Lest Bayo think that a short three-sentence apology from its vice president is enough. Lest Bayo imagines that a flurry of memes is good publicity still.
Lest they are ready to milk the noise that has surrounded this “What’s your mix?” campaign for all its worth and spin it by having these five girls Jasmine, Ana, Nikita, Margo and Kharu talk about how Filipino they are, or how much they love that percentage of them that’s Pinay.
Lest Bayo thinks they don’t need to reassess and cancel this campaign altogether, because maybe it’s that long copy that’s the problem here. Lest they will take their sweet good time pulling those ads, given reports that they are taking all of it down.
The answer is no, Bayo. In fact at this point, the only logical and correct thing to do is to immediately take down those ads and write a proper public apology to every Filipina who was offended by this campaign – I don’t care that your store windows and billboards will be empty for a while. And that apology should extend to Filipina-foreigners who are being told here that the blood that courses through their veins is to be spoken of on the same level as picking which clothes to mix and match on any given day. Of course one can rationalize, whoever thought of this campaign would say, that at the core of this is the notion of identity: as with fashion, so with blood? You can mix and match your clothes, as you can have a mix of Filipino and foreign blood?
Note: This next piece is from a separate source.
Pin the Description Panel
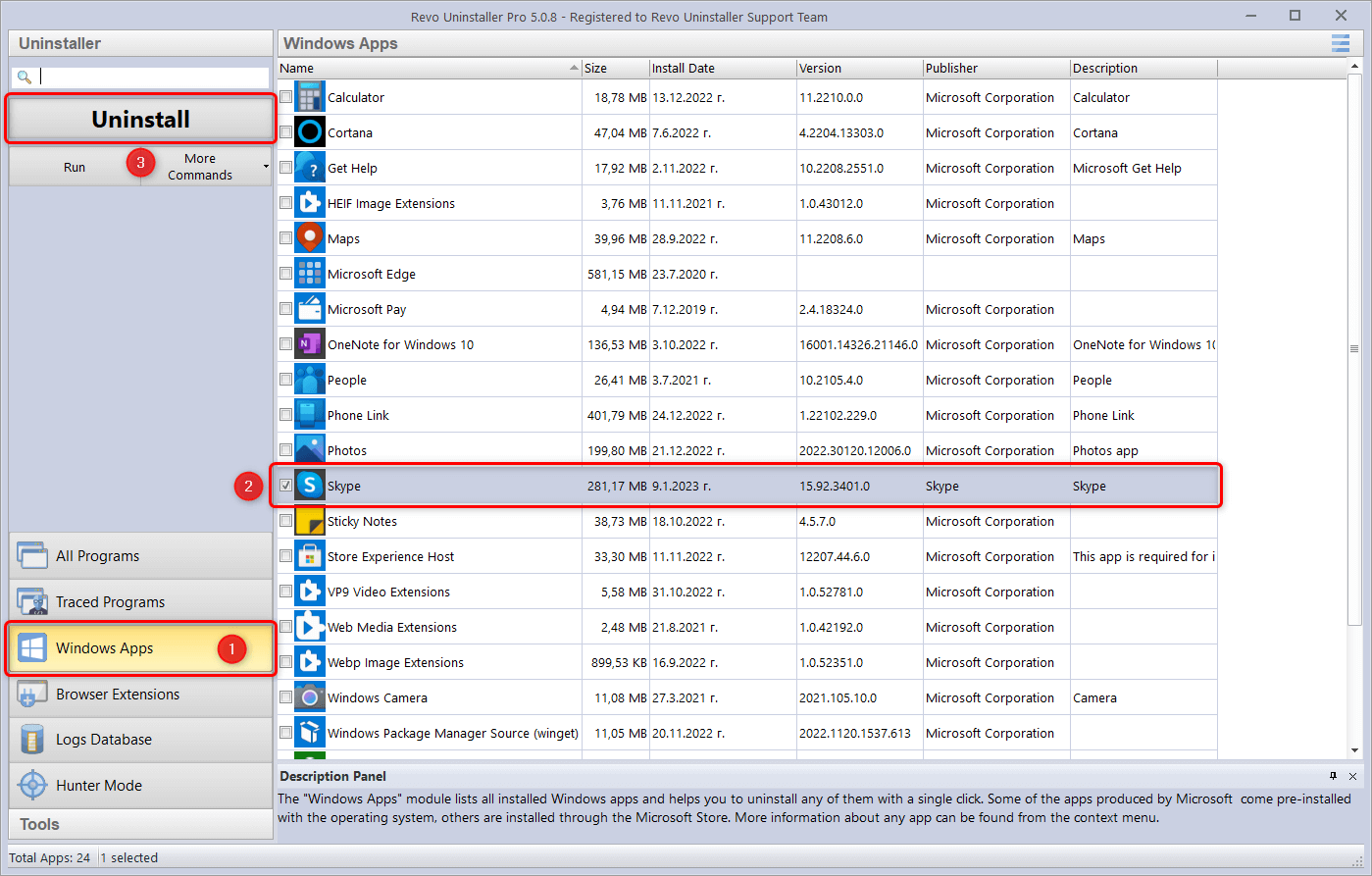 coord(1334,776)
But this hits on identity politics, as it does on issues of race and hybridity, as it does on the crises of women’s images in this country, and there lies its complexity beyond Bayo’s imagination. This proves how this campaign is so ill-conceived, it actually set itself up for this backlash; at the very least and at the simplest of levels, it must be called out for being insensitive, at most it is nothing but irresponsible.